The light of hundreds of candles lit in apparent lack of order sheds light and warmth all around the shattered windows of the pub Simta. On the left, the health food store is open until late. Nothing has changed here, not even the position of the carts, still close to the entrance on the right and bordering the pub. On those carts, the terrorist put down his backpack to take out a long weapon and then started shooting from that edge of the store towards people sitting quietly on a chilly Friday afternoon, in the uncertain sun between short rainfalls.
In the meanders of the candles, some shapes are clear some are lost. The names of the two young men murdered here are neat, and so is a heart right by the doorstep, somewhat childish but essential in its meaning. There used to be a Star of David, but its points were broken by the need of more people to add another candle, and another.
On the right side of the temporary memorial, three objects that are not candles lay in a darker area. A small flag of Israel is on the floor, the same size and type now showing in each store of the block, and crowning the bus stop in front of the pub. A crown made of dark leaves holding a ribbon “The Show Must Go On”, by Mike’s Place, reminding that Tel Aviv has seen terror before, and life must continue. A flag of Golani, the unit where one of the victims served, is stuck to the window at eye’s level.
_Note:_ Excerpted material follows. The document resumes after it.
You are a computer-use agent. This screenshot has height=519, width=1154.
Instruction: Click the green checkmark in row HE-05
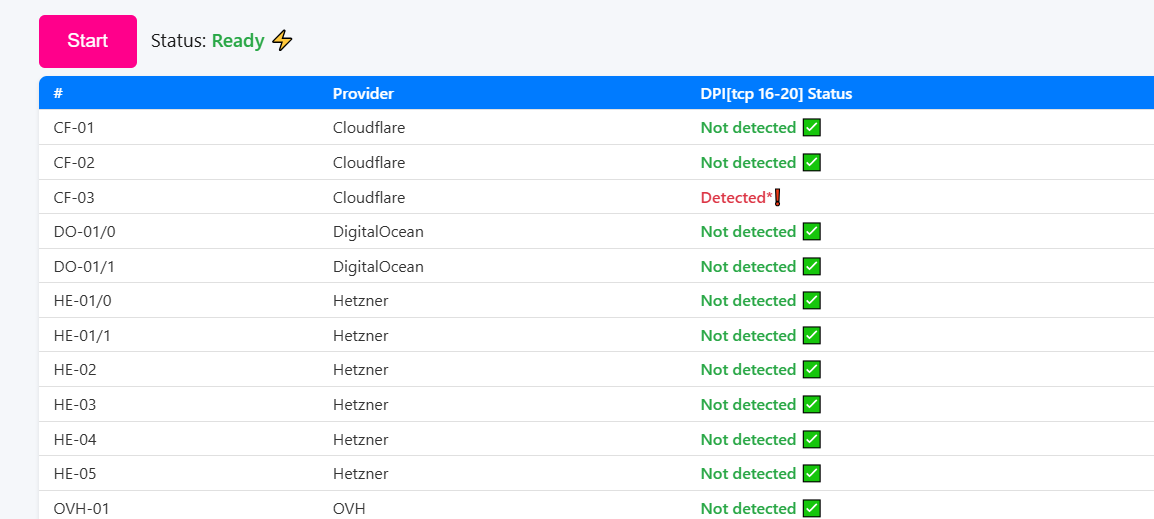point(812,473)
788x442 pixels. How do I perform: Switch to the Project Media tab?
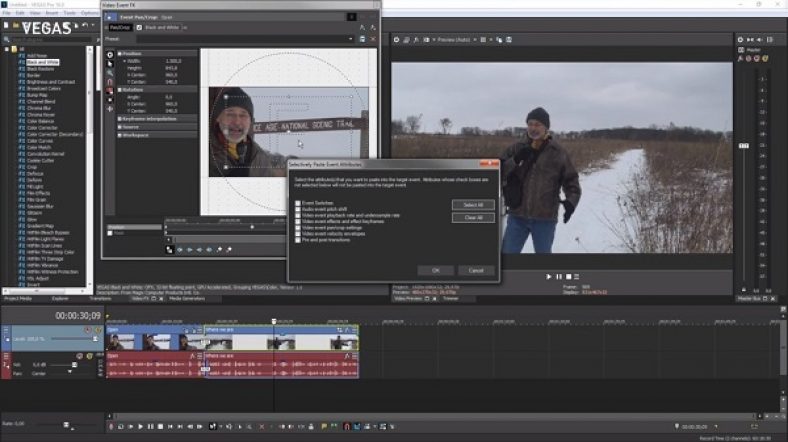point(18,298)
On the flag, over the bold yellow background stands a green olive tree. On the other side of the windows, inside the Simta, a real tree stands right in the middle of the floor.
When the shiva, the seven mourning days, is over, the candles will probably be thrown away. They are so many that the owners have stored the metal or glass empty holders inside the pub. A carpet of consumed candles. Opposite the Simta, on the other side of Dizengoff, Dizzi is open and full of people. The music is low if there’s any, and people gather there after spending some time in silence on this side of the same street. Post-trauma interpreted by the City that never sleeps.